Sistem moral tersebut baru mempribadi dan bersatu raga menjadi sistem organik
dan personal apabila sudah mencapai tahap sebagai keyakinan atau prinsip serta
tersusun sebagai sistem keyakinan yang benar-benar diyakini serta akan menjadi
kiblat pola berpikir maupun perilakunya dan bahkan dirinya bukan mustahil akan
terus dibina, diyakini dan menjadi jati dirinya sendiri yang dipertahankan
sepanjang hayatnya sebelum ada keyakinan lain yang mampu menggoyahkan atau
menggantikannya. (Kohelberg dalam Hamid Darmadi:29).
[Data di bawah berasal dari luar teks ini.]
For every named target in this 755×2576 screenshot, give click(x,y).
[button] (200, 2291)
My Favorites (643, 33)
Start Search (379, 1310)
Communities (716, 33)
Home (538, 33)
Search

Apabila ini terjadi maka
akan menjadi sistem keyakinan dan menjadi tenaga yang maha dahsyat melebihi
kekuatan bom nuklir.
Moral
mengacu pada baik buruknya manusia sebagai manusia, sehingga bidang moral
adalah bidang kehidupan manusia dilihat dari segi kebaikannya sebagai manusia.
Norma-norma moral adalah tolak ukur yang dipakai masyarakat untuk mengukur
kebaikan seseorang. Menurut Magnis-Suseno, sikap moral yang sebenarnya disebut
moralitas, moralitas diartikan sebagai sikap hati orang yang terungkap dalam
tindakan lahiriyah. Moralitas terjadi apabila orang mengambil sikap yang baik
karena ia sadar akan kewajiban dan tanggung jawabnya dan bukan karena ia
mencari keuntungan.
Dalam
kehidupan sehari-hari manusia sangat penting untuk membina dan mengembangkan
keperibadian dirinya untuk menjadikannya lebih baik dan menjadikannya bermoral
yang positif, tetapi tidak dapat dipungkiri bahwa semua itu tidak terjadi
secara sendirinya, semuanya perlu usaha yang secara sadar dan sistematis yang
dapat mengarahkan seseorang memiliki keperibadian dan moral yang baik.
Moral
sendiri tidak bisa dilihat dari satu sisi kebaikan semata, dan pada pembahasan
makalah kali ini filsafat nilai moral akan mencoba dilihat dari sudut pandang
filsafat, sosiologi, teologi, dan antropologi, sehingga dengan pengkajian moral
dari sudut pandang yang beragam akan menjadikan filsafat nilai moral lebih
dapat bermakna dalam kehidupan dan mengkristal sehingga menjadi pribadi yang
baik.
KAJIAN
TEORETIS
FILSAFAT,
SOSIOLOGI, TEOLOGI DAN ANTROPOLOGI
A. Filsafat
Poedjawijiatna (1974:1)
menyatakan bahwa kata filsafat berasal dari bahasa Arab yang berhubungan rapat
dengan kata Yunani, bahkan asalnya memang dari kata Yunani. Kata Yunaninya ialah
philosophia dalam bahasa Yunani kata philosophia merupakan kata majemuk yang
terdiri dari philo dan sophia; philo artinya cinta dalam arti
yang luas, yaitu ingin, dan karena itu lalu berusaha mencapai yang
diinginkannya itu; sophia kebijakan
yang artinya pandai, pengertian yang mendalam. Jadi menurut namanya saja
filsafat boleh diartikan ingin mencapai pandai, dan cinta pada kebijakan. Jadi
filsafat dapatlah diketahui bahwa dari segi bahasa dapat siartikan dengan
keinginan yang mendalam untuk menjadi bijak (Tafsir2005:10).
Fislafat sebenarnya
berasal dari kata atau bahasa Yunani Philosopia. Dari kata philosopia ini
kemudian banyak diperoleh pengertian-pengertian filsafat, baik dari segi
pengertiannya secara harfiyah atau etimologi maupun dari segi kandungannya.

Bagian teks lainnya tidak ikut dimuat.